November 15, 2004

Damn You, Will Baude

by PG

His query about instances of Justice Thomas's speaking up during oral arguments has tugged me into a procrastination activity I'd heretofore avoided: Oyez recordings. And the second legal writing memo's due, IRACs and all. Oy. (On the IRAC debate, I side with Will somewhat on the difficulty of fitting one's prose into its strictures, and very much with Heidi on the appeal of the application section, but admit Tony to be correct in saying that IRAC makes writing easy to digest. I just prefer fluffy, heartburn inducing souffles.)

To answer: Justice Thomas gets garrulous in the Oyez audio of NASA v. FLRA 40:00 to 47:03, ending in a crowd-pleaser line. Incidentally, Thomas has a nice voice; his quietness during arguments is unfortunate for aesthetic reasons even if not intellectual ones. In VA v. Black, Thomas didn't so much ask questions as make a statement. With a similar issue of racist symbolic speech in Capitol Square Review Board v. Pinette, he pipes up at 52:30 to debate the meaning of a Klan cross and talks about its being burned even though that wasn't at issue.

Crescat & Co. should appreciate this: Earlier in the oral argument, Justice Scalia asks at 8:05 if the Libertarian Party could have put up an unattended display or if the Square was restricted to religious holiday displays, and if they did, would there be a concern that the state was endorsing the Party? The poor attorney says there's no Establishment Clause for political parties, and then Scalia drags in the Nazis hind foremost.

I wonder if I could get a Diwali display into my hometown's public square as an "early holiday lighting ceremony"...
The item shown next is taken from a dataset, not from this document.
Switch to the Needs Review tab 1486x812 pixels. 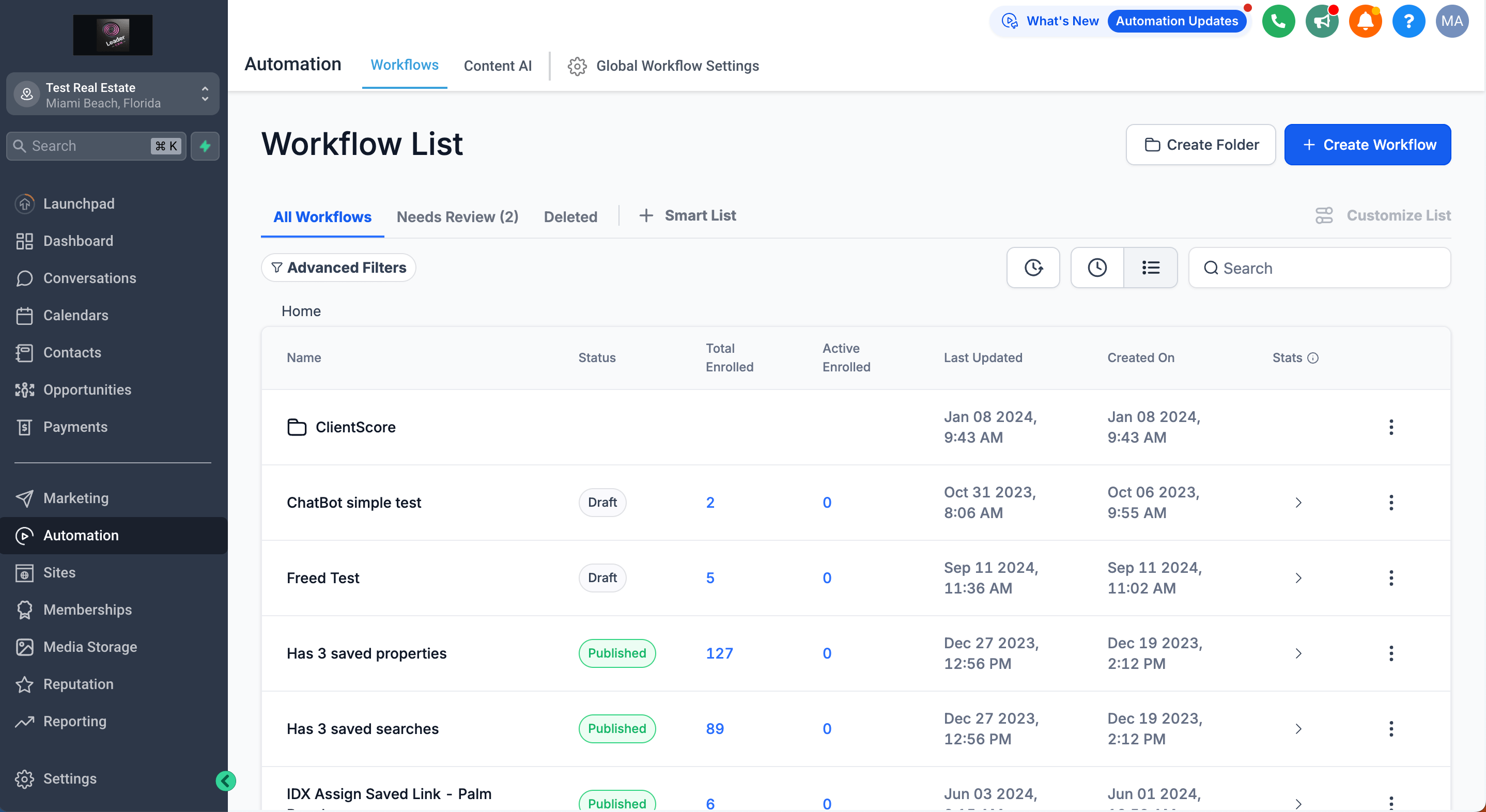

November 15, 2004 02:00 AM | TrackBack
Comments

Justice Thomas asks a crucial question late in the Apprendi argument. I don't have a time stamp handy, but his question was the essential one for the Court there: just what is the difference between a sentencing factor and an element? (Paraphrasing, of course.)

Posted by: Milbarge at November 15, 2004 09:35 AM

Do you have any piece of a direct quote? Just enough that I can find the portion on Westlaw....

Posted by: Will Baude at November 15, 2004 12:19 PM

Interesting coincidence that Apprendi's crime was firing several shots into the home of an African American family... calls to mind Scalia's claim in VA v. Black that "If you were a black man you'd rather see a man with a rifle on your lawn than a man with a burning cross." Anyone know whether Apprendi's victims agreed?

Westlaw has transcripts of oral arguments? Oh, here it is: SCT-ORALARG. For Thomas talking in Apprendi, scroll about 3/4 of the way down, to

QUESTION: Mr. DuMont, that's just the problem. You agree that if it's an element of the offense it goes to the jury.
MR. DuMONT: Yes.
QUESTION: You agree that if it's an enhancement it can go to the judge.
MR. DuMONT: Yes.
QUESTION: As a sentencing factor.
The difficulty I have is that nowhere have we defined what the distinction is between an element of the offense and an enhancement factor, and if you could do that in your few minutes it would be very helpful.